All materials absorb, reflect and emit radiant energy, and emissivity is the measurement of how well the surface of a particular material emits heat in the form of infrared energy.
How does it work?
The measurement for emissivity is expressed as a value between zero and one. It represents the ratio between the energy radiated from the material’s surface, and the energy radiated from another material referred to as a blackbody.
A blackbody absorbs thermal radiation and emits it so well, it’s the standard to which all other surfaces are compared.
The blackbody’s emissivity rating is the highest possible, at 1. At the other end of the scale, the more reflective the surface, the lower its emissivity – so a perfect reflector would have a rating of zero.
Shiny polished brass, for example, has an emissivity value of about 0.03. Brick, on the other hand, with its duller and much less reflective surface, has a higher emissivity value of approximately 0.86.
However, bear in mind that in reality there’s no such thing as a material with a perfect zero rating, or a material with a perfect one rating – they’re both theoretical and serve to define each end of the scale.
In real terms, though, the images here are of a Leslie Cube – a stainless steel cube which is filled with hot water to demonstrate how the emissivity of different surfaces can differ, even if they’re all at the exact same temperature.
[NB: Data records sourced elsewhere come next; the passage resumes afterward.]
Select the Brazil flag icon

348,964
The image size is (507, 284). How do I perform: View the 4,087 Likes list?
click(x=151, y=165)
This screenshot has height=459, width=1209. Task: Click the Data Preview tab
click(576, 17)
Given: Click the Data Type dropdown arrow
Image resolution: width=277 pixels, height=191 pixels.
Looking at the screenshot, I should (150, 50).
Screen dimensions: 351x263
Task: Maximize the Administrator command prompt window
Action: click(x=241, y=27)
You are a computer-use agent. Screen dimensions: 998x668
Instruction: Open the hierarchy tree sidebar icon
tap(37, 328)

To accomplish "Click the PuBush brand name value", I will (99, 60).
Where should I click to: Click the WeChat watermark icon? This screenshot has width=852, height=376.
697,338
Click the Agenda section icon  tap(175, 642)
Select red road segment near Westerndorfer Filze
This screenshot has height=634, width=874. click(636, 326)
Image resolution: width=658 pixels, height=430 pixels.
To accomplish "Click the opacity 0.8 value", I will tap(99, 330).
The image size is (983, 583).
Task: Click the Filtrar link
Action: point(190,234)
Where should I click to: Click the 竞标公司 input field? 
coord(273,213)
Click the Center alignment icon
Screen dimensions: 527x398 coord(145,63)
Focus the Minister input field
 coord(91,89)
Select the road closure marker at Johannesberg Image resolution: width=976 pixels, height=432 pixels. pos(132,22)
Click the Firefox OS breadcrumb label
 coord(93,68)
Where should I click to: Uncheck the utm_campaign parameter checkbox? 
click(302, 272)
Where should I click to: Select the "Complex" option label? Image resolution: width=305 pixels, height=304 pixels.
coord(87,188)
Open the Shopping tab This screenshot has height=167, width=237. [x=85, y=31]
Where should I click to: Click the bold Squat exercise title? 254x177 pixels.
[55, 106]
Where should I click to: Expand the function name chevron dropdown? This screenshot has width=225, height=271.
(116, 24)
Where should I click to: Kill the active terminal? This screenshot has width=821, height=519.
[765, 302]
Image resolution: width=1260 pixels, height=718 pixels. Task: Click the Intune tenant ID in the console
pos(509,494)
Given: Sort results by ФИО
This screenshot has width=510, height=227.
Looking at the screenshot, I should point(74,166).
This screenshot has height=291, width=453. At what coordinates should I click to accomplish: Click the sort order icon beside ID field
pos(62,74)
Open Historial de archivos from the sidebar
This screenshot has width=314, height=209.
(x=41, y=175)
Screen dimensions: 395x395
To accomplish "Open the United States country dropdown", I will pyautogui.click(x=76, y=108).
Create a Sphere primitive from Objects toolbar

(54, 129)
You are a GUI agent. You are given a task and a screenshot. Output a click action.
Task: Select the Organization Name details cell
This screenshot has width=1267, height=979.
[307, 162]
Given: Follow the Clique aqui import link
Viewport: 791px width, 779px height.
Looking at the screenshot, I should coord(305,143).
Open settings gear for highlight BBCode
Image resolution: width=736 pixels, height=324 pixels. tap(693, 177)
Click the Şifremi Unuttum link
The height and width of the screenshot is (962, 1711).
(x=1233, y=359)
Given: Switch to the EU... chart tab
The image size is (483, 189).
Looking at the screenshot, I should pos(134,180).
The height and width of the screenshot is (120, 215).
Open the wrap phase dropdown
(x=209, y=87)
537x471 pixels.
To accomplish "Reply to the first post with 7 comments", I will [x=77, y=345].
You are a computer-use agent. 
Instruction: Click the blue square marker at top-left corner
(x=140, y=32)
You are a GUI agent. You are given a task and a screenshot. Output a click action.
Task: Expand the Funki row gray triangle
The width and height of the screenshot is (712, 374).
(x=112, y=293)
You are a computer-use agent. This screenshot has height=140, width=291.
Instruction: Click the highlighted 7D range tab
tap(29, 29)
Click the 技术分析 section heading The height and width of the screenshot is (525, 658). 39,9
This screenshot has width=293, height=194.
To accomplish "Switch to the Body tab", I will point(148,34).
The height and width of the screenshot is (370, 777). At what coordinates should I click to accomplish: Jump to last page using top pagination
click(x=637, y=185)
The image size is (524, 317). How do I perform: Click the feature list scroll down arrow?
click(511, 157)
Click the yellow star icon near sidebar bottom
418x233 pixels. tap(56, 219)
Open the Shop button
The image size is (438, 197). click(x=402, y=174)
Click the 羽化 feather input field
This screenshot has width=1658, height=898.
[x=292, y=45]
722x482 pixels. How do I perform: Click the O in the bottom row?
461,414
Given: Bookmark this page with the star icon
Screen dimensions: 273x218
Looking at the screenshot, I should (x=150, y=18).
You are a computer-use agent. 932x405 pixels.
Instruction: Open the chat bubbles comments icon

The image above shows two sides of a Leslie Cube. The first, on the left, is painted white with a small piece of electrical tape, On the right, the material is much more shiny and reflective, meaning it has a low emissivity (the darker, purple colouring in the thermal image). On this side, there is also a piece of electrical tape which has a higher emissivity, indicated by the brighter colour.
As you can see from the digital image, the shinier side also has a more abrasive surface, which distorts the surface temperature of the cube.
As materials with a low emissivity are more reflective, they reflect more ambient radiation than emitted radiation. Because of this, when viewed through a thermal imaging camera, materials warmer than their environment will appear cooler than they should, and when cooler than their environment they will appear warmer.
In this instance, to measure the true temperature of the cube, a thermographer would have to adjust the camera settings to match the emissivity value for a specific surface finish (such as the tape), and measure that surface’s temperature value.
A practical example of Emissivity
One good example of the practical use of emissivity would be the foil-blanket (space blanket) wrapped around a runner at the end of a marathon.
The low emissivity surface on the inside of the blanket means that it reflects most of the heat generated by the runner’s body, reflecting it back to warm up the runner.
If that inside surface had a higher emissivity, it would be more likely to absorb the heat, making the blanket less effective. For example, instead of sending it back where it needs to go, the blanket would absorb some of the heat and subsequently emit it outside of the blanket.
When it comes to thermal imaging of any kind, you need to be aware of emissivity values to make sure your temperature measurements and other related calculations are accurate.
There are ways of estimating those values, either with emissivity lookup tables, or by comparing the surface in question with an object with a known emissivity value.
Once you have those values, you can then adjust your thermal imaging camera to create the most accurate thermal image for your analysis of the situation.